Mache dir das Leben da leicht und klicke im DHCP Server Menü einfach nur den ganz großen Button "DHCP Setup" !! Das fragt alles Menü geführt ab und du musst nur noch abnicken !
So, und nun genug der Theorie ! Bring das endlich alles zum Laufen !

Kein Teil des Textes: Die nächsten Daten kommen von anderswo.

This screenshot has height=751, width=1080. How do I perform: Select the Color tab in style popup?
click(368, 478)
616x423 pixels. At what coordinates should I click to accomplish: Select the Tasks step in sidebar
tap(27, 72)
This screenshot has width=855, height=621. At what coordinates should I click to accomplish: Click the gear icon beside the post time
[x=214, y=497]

Nein, das war zu Neandertaler Netzwerk Zeiten mal so. Heute passiert das alles direkt im Silizium !
Die CPU erledigt heute nur noch Management Aufgaben aber mit dem Paket Forwarding hat sie nichts mehr zu tun. Das passiert im L2 und L3 heute nur noch direkt in den Port ASICS, sprich also direkt im Silizium.
Nein, das geht dann immer in die Hose weil ein gravierender Konfig Fehler. Das next Hop Gateway muss natürlich logischerweise immer in einem IP Netz liegen was direkt erreichbar ist.
Gateway IP Adressen findest du deshalb auch logisch NICHT in der Interface Konfig sondern immer im globalen Routing Konfig Menü.

👍 So ist es !
Dann auf zu deinen "nächsten Aufgaben" !! 😉
Vielleicht WLAN_mit_dynamischer_VLAN_Zuweisung
Spaß...Im Ernst: Erstmal ein Projekt sauber zuende bringen !!!

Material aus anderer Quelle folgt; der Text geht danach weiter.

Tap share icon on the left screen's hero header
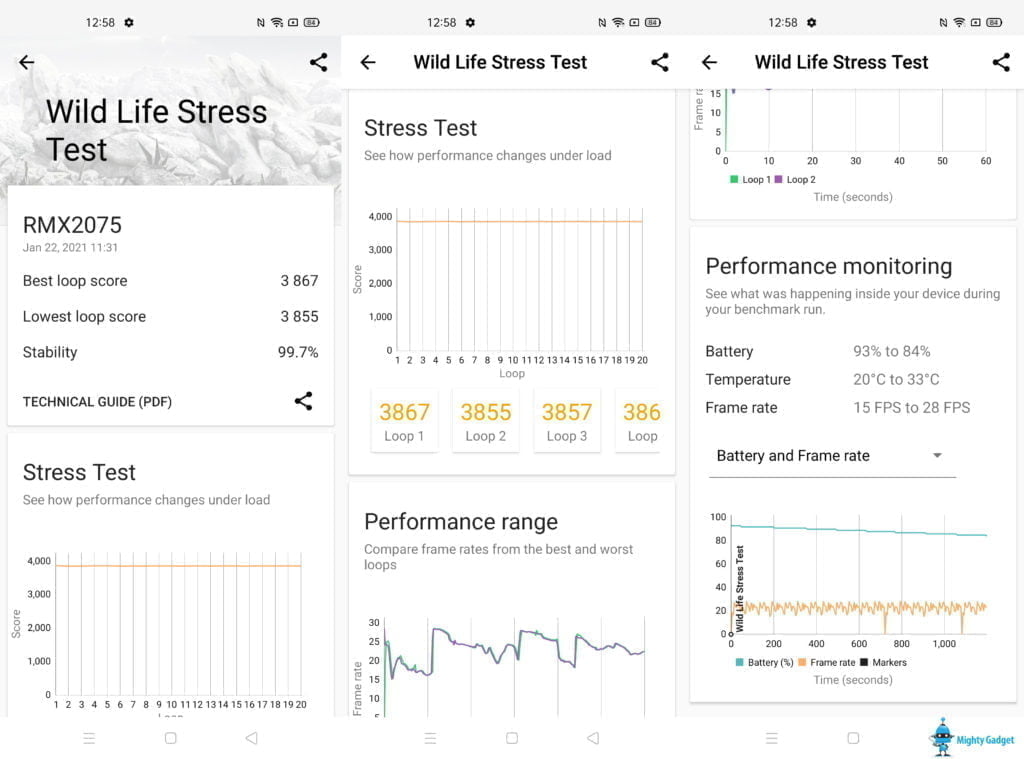The image size is (1024, 759). (x=318, y=62)
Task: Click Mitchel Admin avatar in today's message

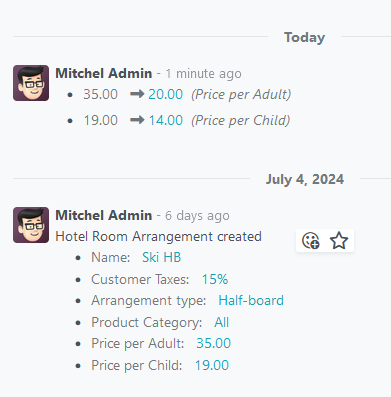Action: tap(31, 83)
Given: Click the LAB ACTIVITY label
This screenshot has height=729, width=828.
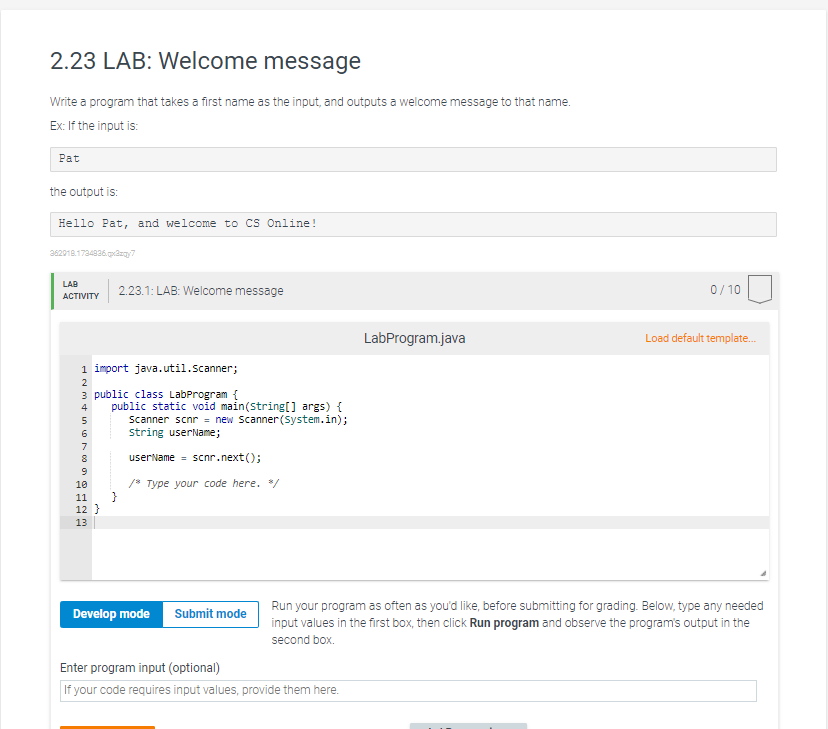Looking at the screenshot, I should [x=81, y=290].
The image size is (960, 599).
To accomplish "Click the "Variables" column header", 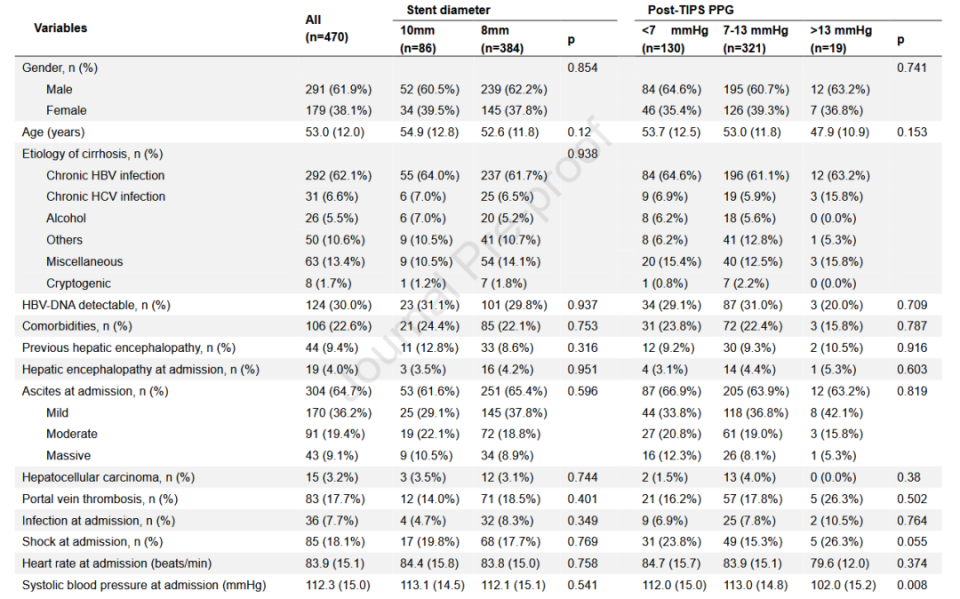I will [x=60, y=28].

Kommt drauf an ob statisch oder dynamisch ?
Statisch konfiguriert findest du es im Mikrotik Tutorial, Kapitel 4 und 5.
Dynamisch dann unter dem oben von dir schon zitierten Tutorial.
Zentral auf den Controller getunnelte AP Verbindungen solltest du heutzutage wegen der schlechten Skalierbarkeit nie mehr nutzen. Das ist Steinzeit. Wenn solltest du immer nur mit sog. local Termination arbeiten also dem direkten Auskoppeln des WLAN Traffics am AP auf die Switching Infrastruktur.
Ein Tunnel ist absolut kontraproduktiv. Bei 10 Tunneln mit .11ac Bandbreiten müsstest du in den 10G Bereich gehen. Solche Datenraten in Tunnel zu en- und dekapsulieren erfordert riesige CPU Performance von der Infrastruktur mal ganz abgesehen. Sowas ist heutzutage unsinnig. Macht man nur in sehr seltenen Ausnahmen wenn du z.B. AP Traffic über ein öffentliches Netz transportieren musst.
Jepp, genau so ist es bei einer einfachen Anbindung.

Das ist richtig !
Einfach mal selber messen ! iPerf3 oder NetIO sind deine besten Freunde und rennen auf jeder Plattform.
https://web.ars.de/netio/ bzw. http://www.nwlab.net/art/netio/netio.html und http://www.nwlab.net/art/iperf/
Nein, da reicht es wenn du in Bridge VLANs die VLAN IDs definierst und die dazugehörigen tagged Ports.
Absolut ! Ein ToDo Plan ist die halbe Miete !
Zu Logging und Radius Server findest du hier noch ein paar Anregungen. Ebenso wenn du mit sFlow oder NetFlow ein paar Flow Analysen machen willst was so an Traffic und wieviel im Netzwerk bei dir so rumwerkelt.
https://mum.mikrotik.com/presentations/LB19/presentation_6352_1548734037 ...

Kann ich nicht sagen hab ich noch nie genutzt. M.E. ist auch ein Test mit Clients erheblich realitätsnäher.